▸ **TRECHO DO TEXTO**
────────────────────
Durante o programa, foram emitidos mais de 400 TAUS e autorizados 50 milhões de m2 para uso sustentável de populações tradicionais.
O TAUS (Termo de Autorização de Uso Sustentável) é o documento que autoriza o uso de terras da União.
Segundo especialistas ouvidos pela reportagem, a área regularizada durante a gestão de Damares no ministério é muito fora da curva.
Baseado em dados inéditos obtidos via LAI (Lei de Acesso à Informação), o UOL constatou que o tamanho médio de um terreno no Abrace o Marajó (174 mil m2) teve um aumento de 132% em relação ao tamanho médio registrado em 2013 (75 mil m2), ano do recorde de emissões de TAUS no arquipélago.
Bagre e Oeiras do Pará são as cidades com o maior número de emissões e as maiores áreas autorizadas durante o programa, com direito a TAUS com centenas de hectares.
“Nunca vi TAUS de 3 milhões de metros quadrados”, disse ao UOL o antropólogo Marcos Trindade, da chefia do Incra (Instituto Nacional de Colonização e Reforma Agrária) no Pará, sobre a dimensão de um terreno em Bagre.
A lei diz que a autorização vale para um raio de até 500 metros da casa do requerente (um ribeirinho, no caso do Marajó).
A reportagem apurou que beneficiários desses TAUS não tinham ideia das áreas gigantes que lhes foram atribuídas.
O tamanho dessas áreas surpreendeu o governo Lula (PT), que revelou ter visto “forte indício de irregularidades” nas emissões do Abrace o Marajó ao anunciar o fim do programa, em setembro de 2023.
────────────────────
[Registros de localização para texto e elementos]
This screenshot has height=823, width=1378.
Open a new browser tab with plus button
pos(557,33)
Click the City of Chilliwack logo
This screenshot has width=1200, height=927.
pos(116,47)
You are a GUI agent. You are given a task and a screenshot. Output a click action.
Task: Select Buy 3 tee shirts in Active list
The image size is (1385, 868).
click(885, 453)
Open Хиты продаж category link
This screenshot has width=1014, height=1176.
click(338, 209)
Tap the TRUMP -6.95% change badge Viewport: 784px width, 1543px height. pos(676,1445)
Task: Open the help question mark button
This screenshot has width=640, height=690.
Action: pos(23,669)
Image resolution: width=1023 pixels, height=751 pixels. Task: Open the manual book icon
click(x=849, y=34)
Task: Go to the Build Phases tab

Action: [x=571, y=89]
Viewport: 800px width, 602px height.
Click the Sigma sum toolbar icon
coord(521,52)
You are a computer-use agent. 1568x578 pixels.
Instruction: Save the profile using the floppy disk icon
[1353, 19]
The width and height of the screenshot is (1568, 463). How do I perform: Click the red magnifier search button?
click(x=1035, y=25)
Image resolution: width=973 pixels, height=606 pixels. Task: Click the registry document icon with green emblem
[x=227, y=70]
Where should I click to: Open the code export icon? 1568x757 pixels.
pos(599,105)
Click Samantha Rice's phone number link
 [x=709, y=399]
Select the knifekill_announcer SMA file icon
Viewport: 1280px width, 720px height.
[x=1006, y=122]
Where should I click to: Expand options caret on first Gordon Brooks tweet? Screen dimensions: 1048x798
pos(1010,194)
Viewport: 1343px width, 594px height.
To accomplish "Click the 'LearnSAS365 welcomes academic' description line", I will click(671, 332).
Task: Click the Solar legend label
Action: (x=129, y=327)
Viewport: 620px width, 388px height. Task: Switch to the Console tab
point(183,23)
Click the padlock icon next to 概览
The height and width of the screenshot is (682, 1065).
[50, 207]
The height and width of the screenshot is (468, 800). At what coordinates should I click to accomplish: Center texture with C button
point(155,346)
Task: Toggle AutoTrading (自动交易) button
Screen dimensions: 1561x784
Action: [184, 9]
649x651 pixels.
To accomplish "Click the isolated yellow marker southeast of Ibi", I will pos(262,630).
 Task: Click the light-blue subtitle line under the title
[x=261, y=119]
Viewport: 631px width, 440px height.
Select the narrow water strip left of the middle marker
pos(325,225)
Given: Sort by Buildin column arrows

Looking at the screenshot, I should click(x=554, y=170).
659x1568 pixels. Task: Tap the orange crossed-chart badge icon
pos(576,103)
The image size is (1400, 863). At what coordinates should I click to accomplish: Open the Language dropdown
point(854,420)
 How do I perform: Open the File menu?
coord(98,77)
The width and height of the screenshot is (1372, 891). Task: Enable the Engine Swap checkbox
────────────────────
No texto sobre o programa Abrace o Marajó, passe para o inglês a frase "A lei diz que a autorização vale para um raio de até 500 metros da casa do requerente (um ribeirinho, no caso do Marajó)."

The law states that the authorization applies to a radius of up to 500 meters from the applicant's home (a riverside dweller, in the case of Marajó).